THE PROBLEM: Rewrite the records from the start through the line containing "pos(60,372)", replacing "data point" with "marker" and leaving everything else unchanged.
★ ★ ★ ★ ★ ★ ★
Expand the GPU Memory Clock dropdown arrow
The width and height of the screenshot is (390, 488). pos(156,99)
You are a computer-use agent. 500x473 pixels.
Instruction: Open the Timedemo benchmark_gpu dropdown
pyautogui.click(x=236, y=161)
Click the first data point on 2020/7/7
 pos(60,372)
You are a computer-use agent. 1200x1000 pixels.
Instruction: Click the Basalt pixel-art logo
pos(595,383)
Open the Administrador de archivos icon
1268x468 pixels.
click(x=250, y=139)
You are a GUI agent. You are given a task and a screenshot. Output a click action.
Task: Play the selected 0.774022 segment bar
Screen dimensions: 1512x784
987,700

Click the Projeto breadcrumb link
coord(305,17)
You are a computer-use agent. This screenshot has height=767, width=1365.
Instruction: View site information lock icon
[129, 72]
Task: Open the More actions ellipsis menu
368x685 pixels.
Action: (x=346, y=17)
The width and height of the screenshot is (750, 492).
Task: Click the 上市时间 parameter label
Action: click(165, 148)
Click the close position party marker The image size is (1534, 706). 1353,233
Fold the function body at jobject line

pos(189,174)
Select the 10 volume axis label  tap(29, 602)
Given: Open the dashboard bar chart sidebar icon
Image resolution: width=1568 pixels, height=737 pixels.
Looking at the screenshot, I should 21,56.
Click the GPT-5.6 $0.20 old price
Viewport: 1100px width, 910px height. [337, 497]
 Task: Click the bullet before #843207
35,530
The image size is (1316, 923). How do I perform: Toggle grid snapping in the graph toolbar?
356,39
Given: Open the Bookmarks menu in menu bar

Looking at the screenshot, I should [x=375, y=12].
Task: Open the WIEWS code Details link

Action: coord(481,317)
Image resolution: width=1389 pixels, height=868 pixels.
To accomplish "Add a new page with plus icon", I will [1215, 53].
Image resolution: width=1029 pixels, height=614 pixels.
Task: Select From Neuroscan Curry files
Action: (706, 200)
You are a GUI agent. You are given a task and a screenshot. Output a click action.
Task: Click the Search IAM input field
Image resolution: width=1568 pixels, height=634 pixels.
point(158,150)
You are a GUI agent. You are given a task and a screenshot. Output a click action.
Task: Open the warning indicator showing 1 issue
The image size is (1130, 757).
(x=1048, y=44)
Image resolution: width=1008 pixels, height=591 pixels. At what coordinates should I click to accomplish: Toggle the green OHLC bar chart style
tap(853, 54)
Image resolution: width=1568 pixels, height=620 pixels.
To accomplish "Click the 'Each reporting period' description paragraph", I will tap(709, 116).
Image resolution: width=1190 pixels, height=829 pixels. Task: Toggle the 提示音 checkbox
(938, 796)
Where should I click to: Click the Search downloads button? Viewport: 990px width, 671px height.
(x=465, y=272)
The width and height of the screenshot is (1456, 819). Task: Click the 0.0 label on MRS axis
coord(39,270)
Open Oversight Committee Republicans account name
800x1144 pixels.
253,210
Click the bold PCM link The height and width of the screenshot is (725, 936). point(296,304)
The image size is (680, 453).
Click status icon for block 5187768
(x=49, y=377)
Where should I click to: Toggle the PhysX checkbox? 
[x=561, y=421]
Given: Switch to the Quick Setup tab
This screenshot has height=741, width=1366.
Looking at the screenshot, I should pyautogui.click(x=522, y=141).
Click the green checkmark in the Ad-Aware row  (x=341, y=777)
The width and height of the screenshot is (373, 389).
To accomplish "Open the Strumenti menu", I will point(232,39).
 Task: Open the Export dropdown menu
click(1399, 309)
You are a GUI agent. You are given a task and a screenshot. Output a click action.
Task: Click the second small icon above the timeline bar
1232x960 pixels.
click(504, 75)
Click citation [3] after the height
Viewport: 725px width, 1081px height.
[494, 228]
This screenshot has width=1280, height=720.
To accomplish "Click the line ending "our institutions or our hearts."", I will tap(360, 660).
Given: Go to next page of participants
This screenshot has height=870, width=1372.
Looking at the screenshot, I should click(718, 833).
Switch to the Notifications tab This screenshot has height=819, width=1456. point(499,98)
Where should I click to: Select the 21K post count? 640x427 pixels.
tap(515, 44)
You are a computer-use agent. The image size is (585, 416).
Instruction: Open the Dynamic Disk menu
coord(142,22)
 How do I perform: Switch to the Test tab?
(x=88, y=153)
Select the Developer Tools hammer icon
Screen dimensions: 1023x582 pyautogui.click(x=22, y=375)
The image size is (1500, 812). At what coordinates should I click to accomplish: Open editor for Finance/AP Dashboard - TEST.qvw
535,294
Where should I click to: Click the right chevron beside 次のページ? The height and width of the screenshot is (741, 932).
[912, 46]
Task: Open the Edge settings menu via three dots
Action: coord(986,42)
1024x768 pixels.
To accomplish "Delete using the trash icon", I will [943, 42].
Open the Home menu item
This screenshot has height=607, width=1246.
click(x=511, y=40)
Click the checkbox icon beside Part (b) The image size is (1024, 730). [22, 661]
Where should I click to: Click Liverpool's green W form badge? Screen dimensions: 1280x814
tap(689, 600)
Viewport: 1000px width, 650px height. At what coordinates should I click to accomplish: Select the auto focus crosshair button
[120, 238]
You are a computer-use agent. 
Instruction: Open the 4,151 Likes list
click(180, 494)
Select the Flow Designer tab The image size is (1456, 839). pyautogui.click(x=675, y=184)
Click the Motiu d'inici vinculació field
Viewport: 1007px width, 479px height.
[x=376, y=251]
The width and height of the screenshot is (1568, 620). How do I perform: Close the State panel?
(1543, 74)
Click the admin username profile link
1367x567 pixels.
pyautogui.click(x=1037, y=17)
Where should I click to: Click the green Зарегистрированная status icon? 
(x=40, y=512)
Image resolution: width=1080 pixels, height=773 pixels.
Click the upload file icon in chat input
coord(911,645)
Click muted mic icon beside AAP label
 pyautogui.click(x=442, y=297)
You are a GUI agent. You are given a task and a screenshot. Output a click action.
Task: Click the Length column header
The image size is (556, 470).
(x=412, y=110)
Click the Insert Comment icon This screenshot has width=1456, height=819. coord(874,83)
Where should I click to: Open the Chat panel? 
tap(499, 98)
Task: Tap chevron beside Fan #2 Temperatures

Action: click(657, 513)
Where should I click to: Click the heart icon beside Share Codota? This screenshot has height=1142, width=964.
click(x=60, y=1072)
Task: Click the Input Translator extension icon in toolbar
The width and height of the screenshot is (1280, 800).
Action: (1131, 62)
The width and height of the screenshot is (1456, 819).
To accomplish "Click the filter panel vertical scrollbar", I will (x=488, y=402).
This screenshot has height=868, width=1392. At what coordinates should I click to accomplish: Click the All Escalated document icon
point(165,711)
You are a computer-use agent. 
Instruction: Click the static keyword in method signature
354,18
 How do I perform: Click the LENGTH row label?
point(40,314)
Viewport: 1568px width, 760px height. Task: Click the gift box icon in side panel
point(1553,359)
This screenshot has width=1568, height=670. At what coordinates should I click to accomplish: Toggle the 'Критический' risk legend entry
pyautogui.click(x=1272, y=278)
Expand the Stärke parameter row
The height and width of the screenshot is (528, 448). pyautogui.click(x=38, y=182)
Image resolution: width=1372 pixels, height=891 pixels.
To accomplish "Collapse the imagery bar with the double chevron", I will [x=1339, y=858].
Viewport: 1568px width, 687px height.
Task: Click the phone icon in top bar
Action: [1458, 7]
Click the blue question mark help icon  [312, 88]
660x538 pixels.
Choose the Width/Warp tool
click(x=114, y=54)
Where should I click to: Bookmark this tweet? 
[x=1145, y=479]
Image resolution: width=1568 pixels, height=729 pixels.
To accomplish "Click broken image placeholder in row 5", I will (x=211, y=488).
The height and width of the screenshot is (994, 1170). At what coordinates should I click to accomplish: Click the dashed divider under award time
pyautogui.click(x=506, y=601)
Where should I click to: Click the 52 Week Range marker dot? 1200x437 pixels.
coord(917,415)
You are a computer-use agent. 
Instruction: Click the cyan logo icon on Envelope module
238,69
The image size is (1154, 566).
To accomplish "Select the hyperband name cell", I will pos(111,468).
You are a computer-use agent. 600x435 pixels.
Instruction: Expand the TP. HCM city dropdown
★ ★ ★ ★ ★ ★ ★
COMPLETED EXERCISE:
Expand the GPU Memory Clock dropdown arrow
The width and height of the screenshot is (390, 488). pos(156,99)
You are a computer-use agent. 500x473 pixels.
Instruction: Open the Timedemo benchmark_gpu dropdown
pyautogui.click(x=236, y=161)
Click the first marker on 2020/7/7
 pos(60,372)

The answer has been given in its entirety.